Dubbi sulla Magistratura

 Non starò a fare il riassunto delle molte e contraddittorie notizie del caso Palamara… Palamara e tanto altro, pare; e tanti altri, pare, tra cui un giudice che è anche deputato del PD, tale Ferri. Con incontri notturni, cene e trattative per favorire Tizio o Caio.

 Avevamo già saputo di alcuni magistrati collusi, e condannati per mafia… Ma questo è un caso che coinvolge i più alti livelli, il Consiglio Superiore, cioè l’organo che deve controllare tutti i giudici: eh, quis custodiet ipsos custodes? Così canta Giovenale. A proposito di antichi, anche Esiodo, che ne fu vittima, chiama i giudici “mangiatori di doni”.

 Ovvio che un caso… e anche altri casi, non inficiano l’intera Magistratura, e che, grazie a Dio, ci sono ancora magistrati che non compaiono sui giornali. Ma un Ordine, per definizione, non è una somma di singole persone, è un ente collettivo, e deve funzionare come tale, tutto assieme, strutturalmente. Per questo esiste un CSM, il cui presidente – non lo dimenticate – è il presidente della Repubblica. Il quale si dichiara “sconcertato”, come chi viene colto di sorpresa e prima non ne sapeva nulla. Ma guarda un po’!  Il CSM, il cui presidente – non lo dimenticate – è il presidente della Repubblica, ha invece delle precise responsabilità, quelle che noi dotti di latino chiamiamo “culpa in vigilando”, e se non vigila, è gravemente colpevole; oggettivamente colpevole, se non altro.

 Il caso Palamara e soci, finalmente, fa venire alla luce quello che tutti prima o poi abbiamo sentito, ma che ora appare in tutta la sua gravità: i magistrati sono divisi in “correnti”, che è come dire partiti, o almeno gruppi. E non si vede perché i partiti dei magistrati debbano essere esenti dai vizi degli altri partiti.

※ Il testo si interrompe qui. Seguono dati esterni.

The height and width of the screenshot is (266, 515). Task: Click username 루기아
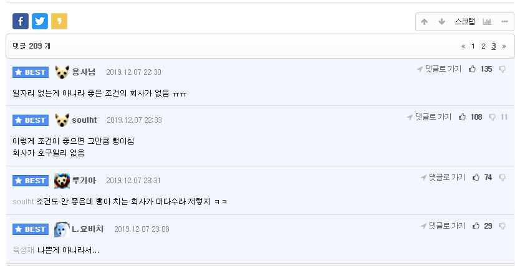point(84,181)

 Ragazzi, sostenere a priori che un magistrato è un sant’uomo solo perché magistrato, è come sostenere seriamente che un professore è bravo perché è professore, e un idraulico è bravo perché è un idraulico; e un portiere para tutti i tiri, e un attaccante li mette tutti in porta: il che non è vero, o il pallone resterebbe sempre per aria.

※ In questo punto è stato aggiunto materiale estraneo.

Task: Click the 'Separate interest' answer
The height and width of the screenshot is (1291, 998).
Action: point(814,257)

 I magistrati sono persone che superano un concorso, ottengono una sede, fanno il loro lavoro. Alcuni si danno molto da fare; altri sono solo q. b. come il sale nelle ricette; altri se la pigliano comoda, molto comoda; qualcuno, certe volte, è corrotto. Sono esseri umani, non eroi e non profeti o maghi o sciamani: e vanno controllati come tutti gli altri. Per questo esiste il CSM, il cui presidente – non lo dimenticate – è il presidente della Repubblica.

 Quando poi il CSM è mal composto, scatta anche la “culpa in eligendo”, cioè nello scegliere. Se il CSM viene eletto secondo le correnti, io, modestissimo cittadino, non me ne fido. Quando poi un magistrato si candida alle elezioni in un partito X o Y, non ho alcuna fiducia in lui non soltanto quando si candida, ma con effetto retroattivo, cioè penso che non fosse credibile neanche prima.

 E non dimentichiamo che, in mezzo a un mare di leggi scritte spesso alla buona, non mancano i giudici dalla fantasia sbrigliata che se le interpretano secondo le loro privatissime ideologie; e, quando tutto manca, si ricordano di qualche convenzione internazionale del 1888 avanti Cristo! I magistrati non fanno le leggi, le applicano.

 Riassumendo, urge una profonda riforma della Giustizia, a cominciare proprio dal CSM. E il primo atto è ricondurre i magistrati entro le precise regole della divisione dei poteri; ed entro ancora più precisi limiti: un magistrato deve essere, e deve anche apparire, del tutto estraneo alle contingenze della politica. Non basta, come ciancia Palamara, che non compia “atti penalmente rilevanti”; basta che leda l’immagine della Giustizia, perché sia moralmente colpevole, e vada allontanato. Se no, io, cittadino qualsiasi e quidam de populo, non mi fido.